In cold fiscal terms, Social Security is a pay-as-you-go transfer system (current taxes pay for current benefits) masquerading as a funded savings plan (in which benefits are paid out of the return on investments). Benefits already exceed payroll tax receipts, and this gap will grow. Forget the “trust fund” and its holdings of government debt. That’s money the government owes to itself: It nets out to zero. What counts is that the system is now adding to the budget deficit, and will add more with time. Some combination of spending cuts and tax increases -- either within the Social Security budget or outside it -- will be needed to balance the books.
This calls for nothing too drastic. A gradual increase in the retirement age to reflect rising life expectancy is most of what’s required to pay for benefits at roughly the existing rate. But managing Social Security’s burden on the budget doesn’t raise incomes in retirement. For that, people need to save more -- and those without the means to do so will need help.
Why not simply acknowledge that Social Security is not a savings plan but a transfer system, make it more generous, means-test it to limit the cost and then raise other taxes to pay the bill? That approach has the advantage of fiscal simplicity, but the politics doesn’t work.
Making Privatization Work
The fact is, the masquerade serves a purpose. Support for Social Security is strong precisely because people see it as a savings plan. They have paid into the system -- or so the letters from the Social Security Administration tell them every year -- and they feel entitled to what the system owes them. Recasting Social Security as just another welfare program would be the first step toward dismantling it altogether.
The opposite approach is partial privatization, as tried by George W. Bush. The idea was to let people divert some of their payroll taxes to a private pension. All being well, they could expect a higher return on that money, so adding their private pension and their diminished entitlement to Social Security together, they would come out ahead. One problem is that savers would have to bear more financial risk -- not something you should ask people of limited means to do. Another is that the shortfall in payroll tax receipts would drive Social Security deeper into deficit, which subtracts from national saving when one of the goals in all this is to increase it.
Even so, it’s a pity that Bush’s plan was trashed so viciously. Greater private saving should be part of the solution -- as an addition to Social Security, rather than a replacement in whole or in part. Building the “ownership society” Bush talked about is surely a worthy goal. Democrats shouldn’t renounce that idea because of its provenance. The idea that retirees “own” their Social Security benefits -- as illusory in fiscal terms as that notion might be -- accounts for the country’s devotion to the system, and this devotion is telling. People want and should be granted ownership of the assets they will need to support them in retirement.
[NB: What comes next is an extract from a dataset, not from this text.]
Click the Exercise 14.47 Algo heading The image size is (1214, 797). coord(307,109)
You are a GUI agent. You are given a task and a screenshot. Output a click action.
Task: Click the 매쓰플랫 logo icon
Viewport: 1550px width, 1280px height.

How, specifically, might this be done? I’d recommend, as a start, that an additional 5 percent be deducted from wages and invested in a choice of pooled accounts holding a mixture of domestic and foreign assets. Pooling and central administration would keep fees very low. Balances would accumulate tax-free until retirement; distributions would then be taxed. I’d also advocate that taxpayers provide a subsidy to those on low incomes, sufficient to cover the whole deduction for those earning the minimum wage, so that everybody could afford to save through their retirement account. To help meet the cost of this taxpayer subsidy, narrow the existing tax preferences for saving, which flow to those on higher incomes who least need the help.
The aim would be to make the subsidy and the plan as a whole both revenue-neutral and progressive. Revenue neutrality means that public saving would not decline. Moving the subsidy from rich to poor improves equity, and will probably increase private saving overall. That’s because the existing subsidy for saving by high-income households diverts saving to tax-preferred vehicles more than it increases saving overall. Directing the subsidy to people who can afford to save little or nothing now would therefore raise saving in the aggregate.
Social Security can be easily mended -- but the U.S. needs to be more ambitious than that. The “ownership society” is part of the answer. Rather than scorning that idea, Democrats should make it their own.
(Clive Crook is a Bloomberg View columnist. The opinions expressed are his own.)